• **Perintah Tugas**
Kembalikan tanpa perubahan potongan teks tentang Disease X di bawah, mulai dari "Kriteria disease X" dan berlanjut hingga "hingga ke Indonesia.".

*** Teks yang Diberikan ***

Kriteria disease X selain mematikan, memiliki kecepatan penularan sangat tinggi sehingga mudah menginfeksi manusia.
Sama seperti COVID-19, dampaknya tidak hanya pada aspek kesehatan, tetapi juga terganggunya politik, ekonomi, hingga sosial.
“Kematiannya tinggi bisa puluhan ribu dikatakan di satu negara, termasuk di Indonesia, selain tentu belum ada obat yang sifatnya mencegah kematian ataupun yang bisa menyembuhkan, selain itu belum ada vaksin,” sambungnya.
Kepala Biro Komunikasi dan Pelayanan Publik dr Siti Nadia Tarmizi mengatakan bukannya tidak mungkin Disease X bisa ‘berkelana’ hingga ke Indonesia.
Sebab, perkembangan teknologi dan zaman membuat virus penyakit dapat berpindah dengan lebih cepat.

*** Data Tersedia ***

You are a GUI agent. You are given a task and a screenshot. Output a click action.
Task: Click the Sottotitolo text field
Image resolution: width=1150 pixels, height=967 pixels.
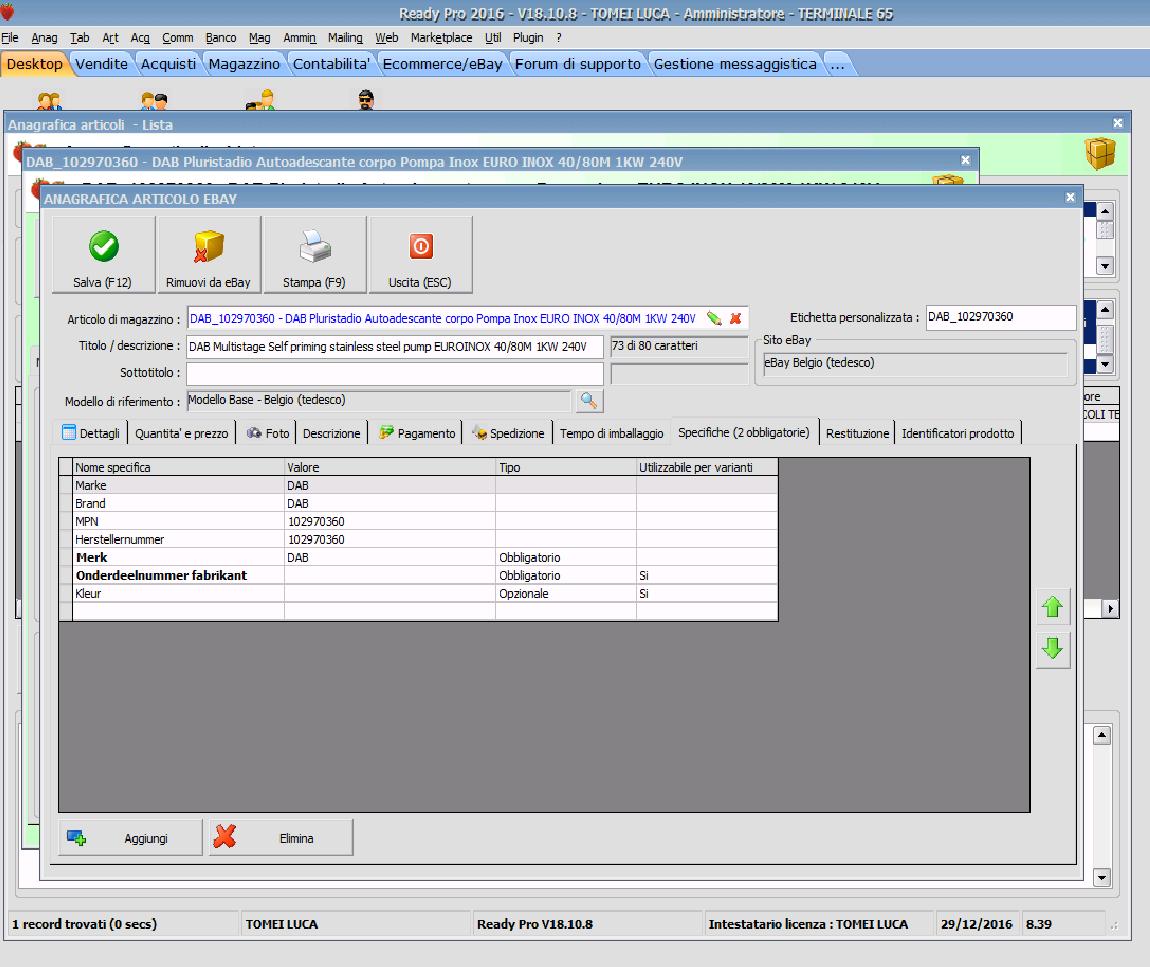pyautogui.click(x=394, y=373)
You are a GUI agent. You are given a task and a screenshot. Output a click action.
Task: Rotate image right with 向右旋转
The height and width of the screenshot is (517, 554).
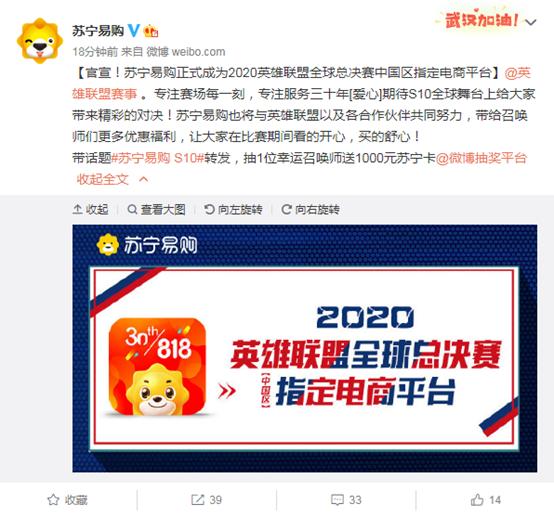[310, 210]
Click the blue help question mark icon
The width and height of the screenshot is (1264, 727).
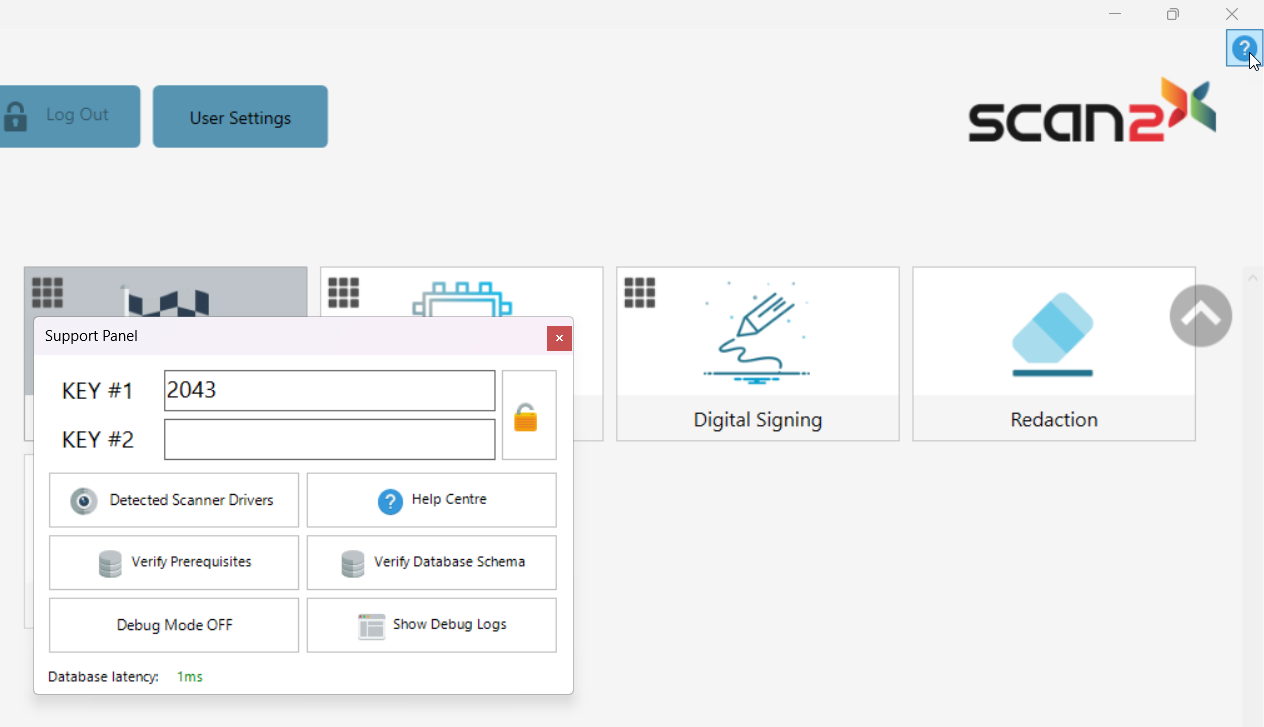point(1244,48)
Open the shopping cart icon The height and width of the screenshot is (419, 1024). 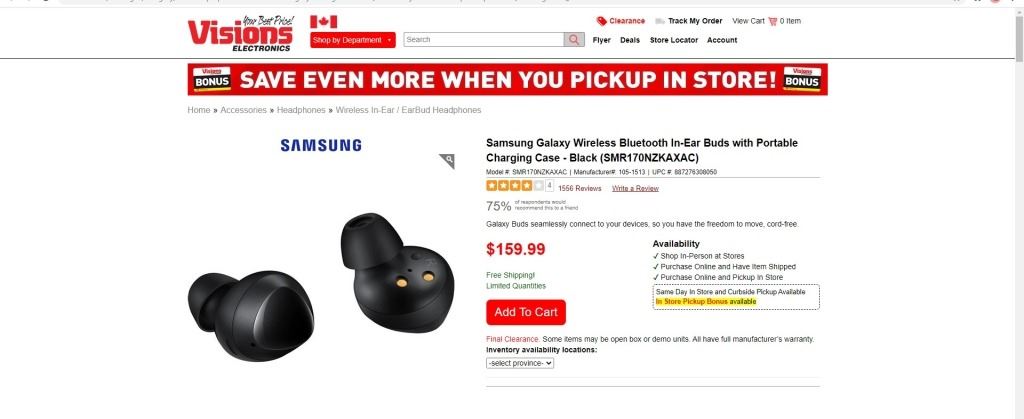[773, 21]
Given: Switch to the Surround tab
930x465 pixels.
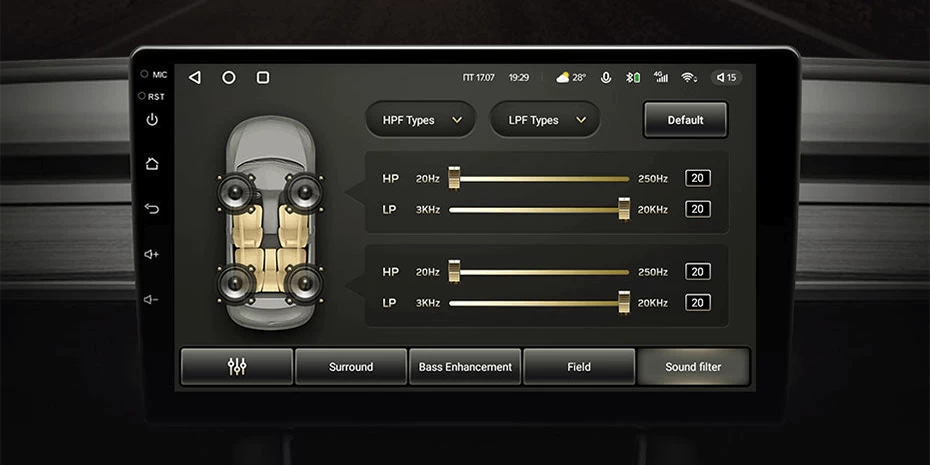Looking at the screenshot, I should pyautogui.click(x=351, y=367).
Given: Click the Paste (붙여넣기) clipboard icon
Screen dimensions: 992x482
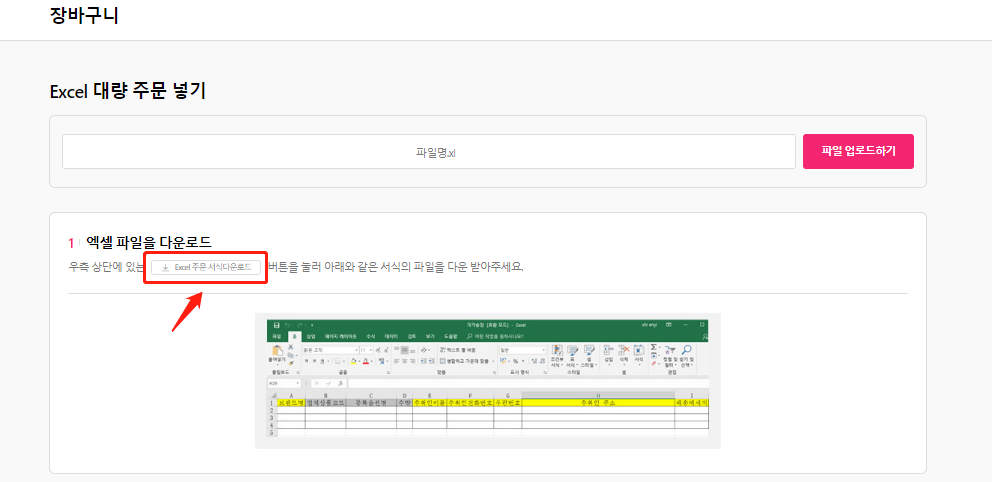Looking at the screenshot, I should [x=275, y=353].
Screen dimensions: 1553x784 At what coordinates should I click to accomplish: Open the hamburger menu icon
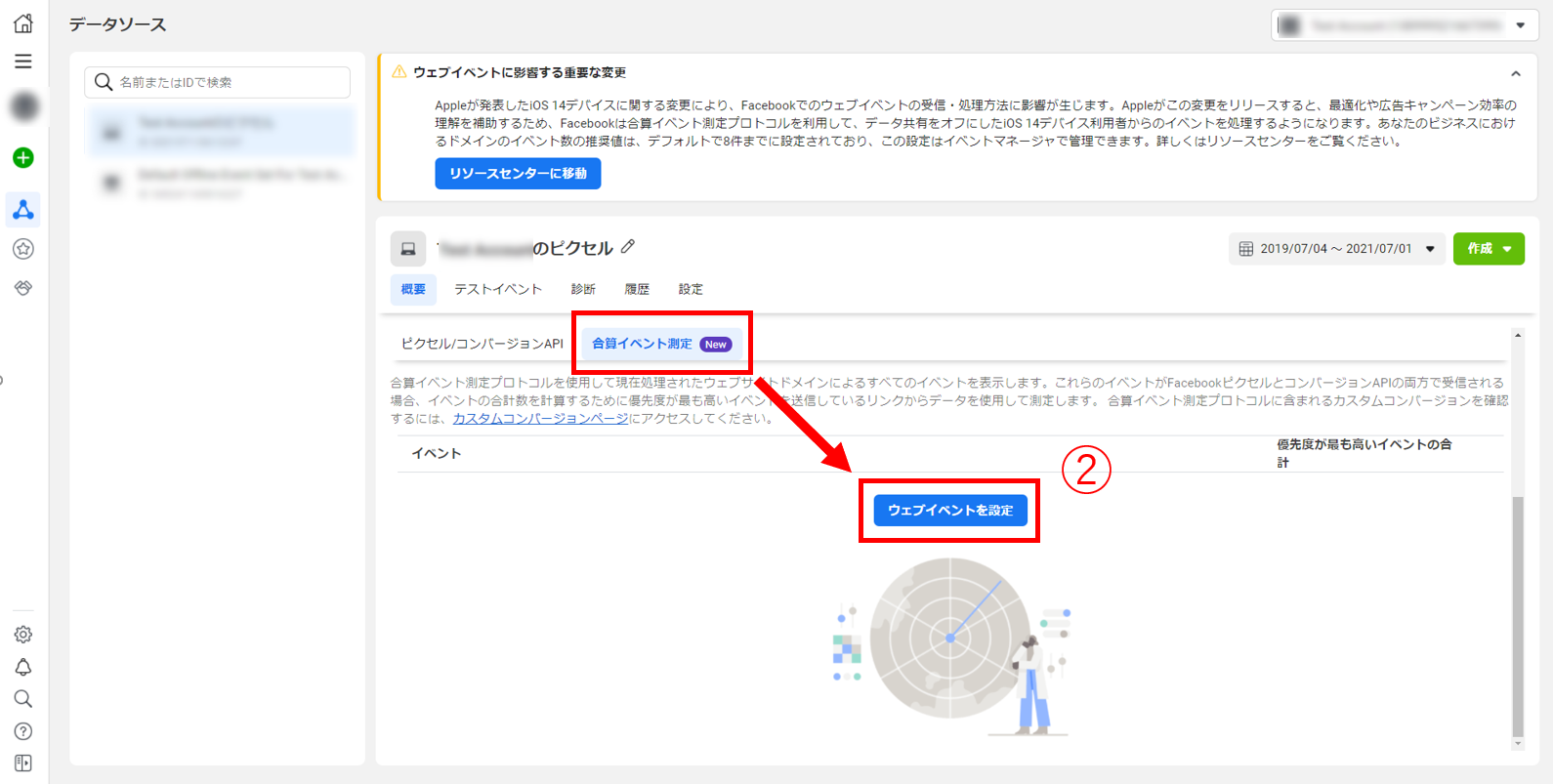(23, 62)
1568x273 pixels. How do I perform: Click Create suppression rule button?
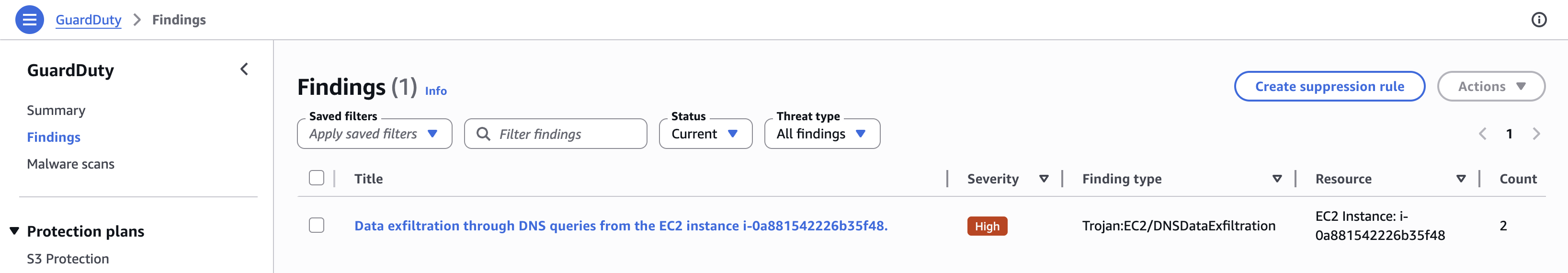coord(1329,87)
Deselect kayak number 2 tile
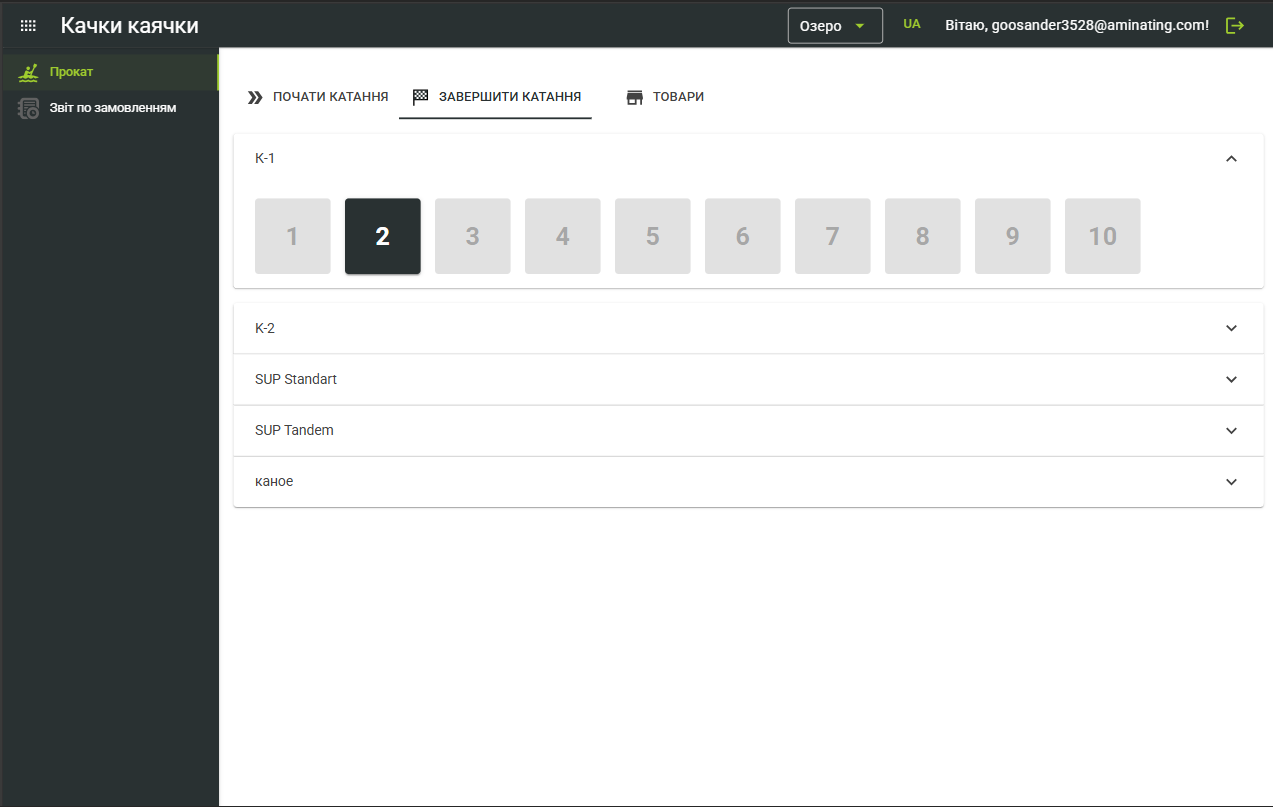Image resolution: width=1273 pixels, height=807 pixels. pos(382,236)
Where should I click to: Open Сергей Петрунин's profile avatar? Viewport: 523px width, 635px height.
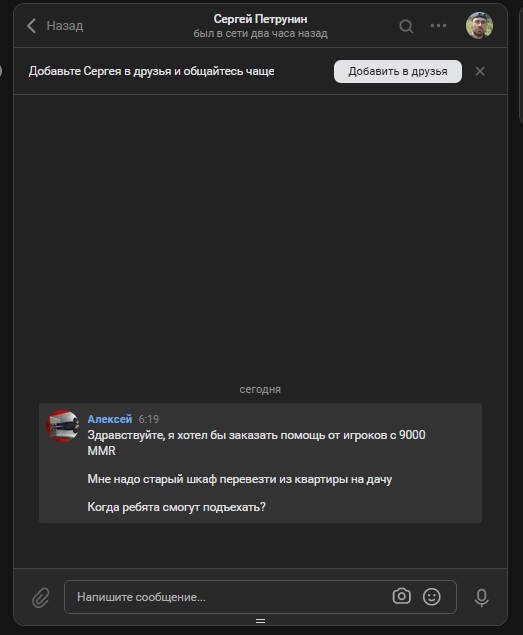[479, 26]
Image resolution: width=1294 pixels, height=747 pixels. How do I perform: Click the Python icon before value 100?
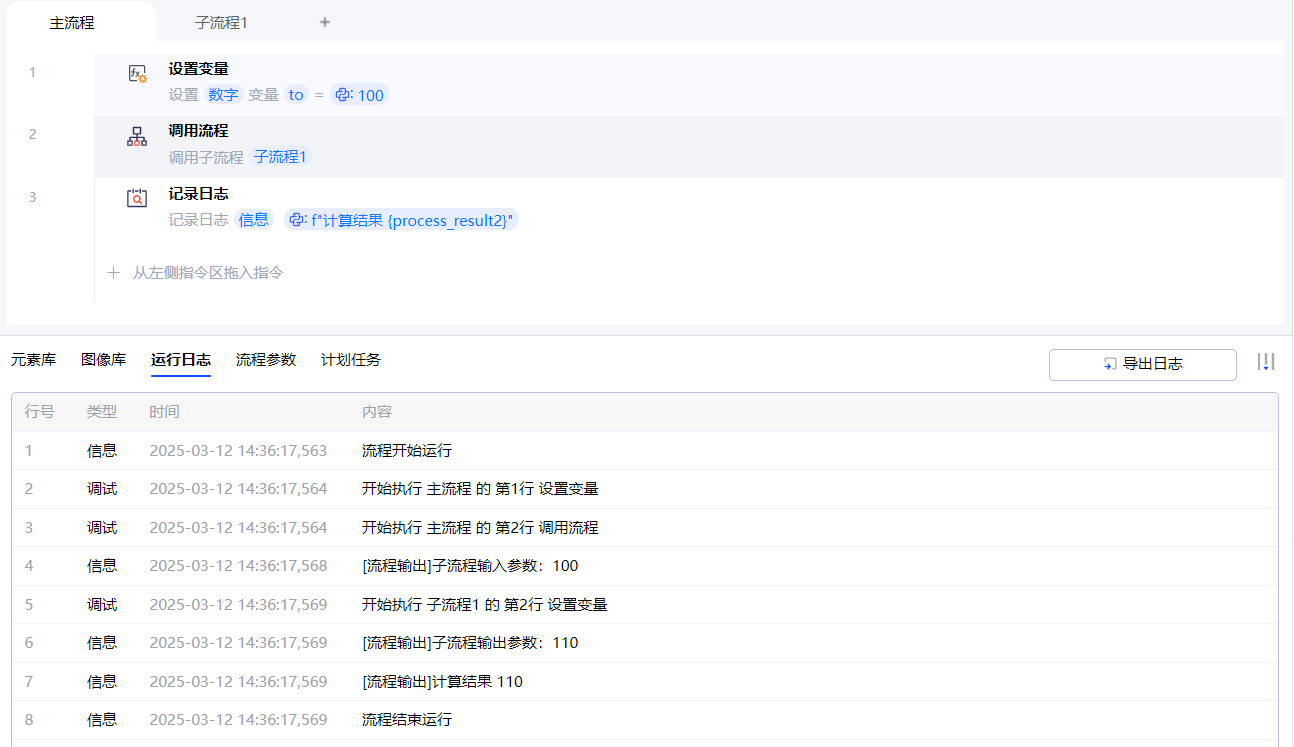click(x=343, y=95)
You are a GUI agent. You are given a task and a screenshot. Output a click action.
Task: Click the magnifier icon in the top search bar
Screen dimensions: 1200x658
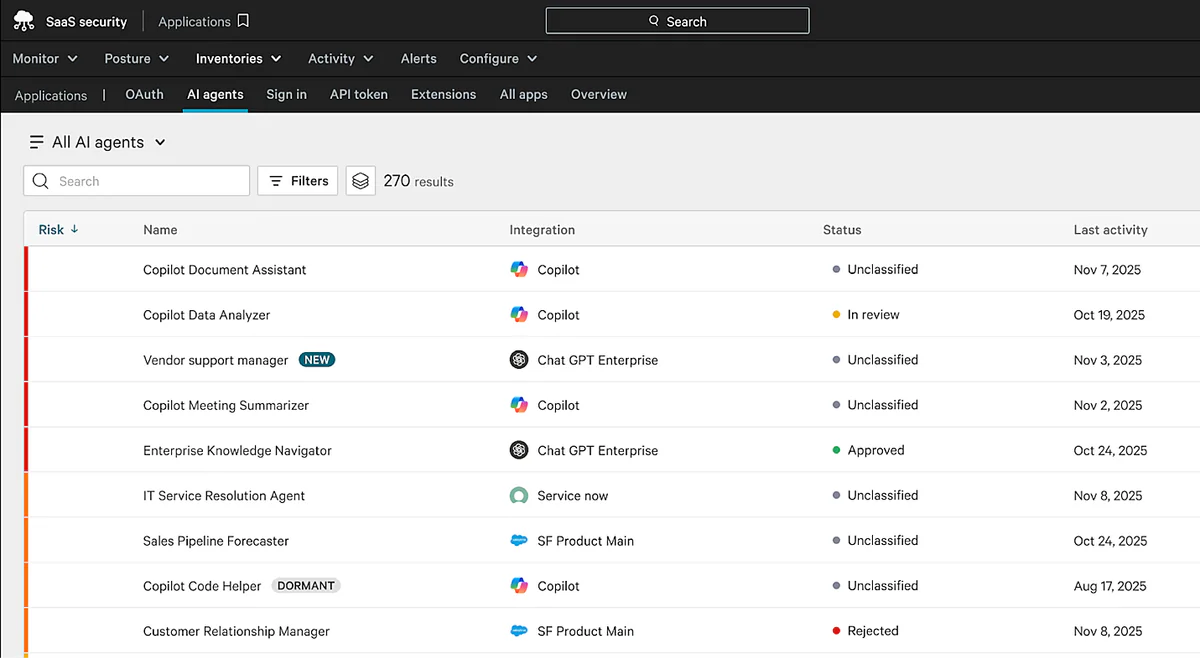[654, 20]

***

• **Jawaban Tertulis**
Kriteria disease X selain mematikan, memiliki kecepatan penularan sangat tinggi sehingga mudah menginfeksi manusia.
Sama seperti COVID-19, dampaknya tidak hanya pada aspek kesehatan, tetapi juga terganggunya politik, ekonomi, hingga sosial.
“Kematiannya tinggi bisa puluhan ribu dikatakan di satu negara, termasuk di Indonesia, selain tentu belum ada obat yang sifatnya mencegah kematian ataupun yang bisa menyembuhkan, selain itu belum ada vaksin,” sambungnya.
Kepala Biro Komunikasi dan Pelayanan Publik dr Siti Nadia Tarmizi mengatakan bukannya tidak mungkin Disease X bisa ‘berkelana’ hingga ke Indonesia.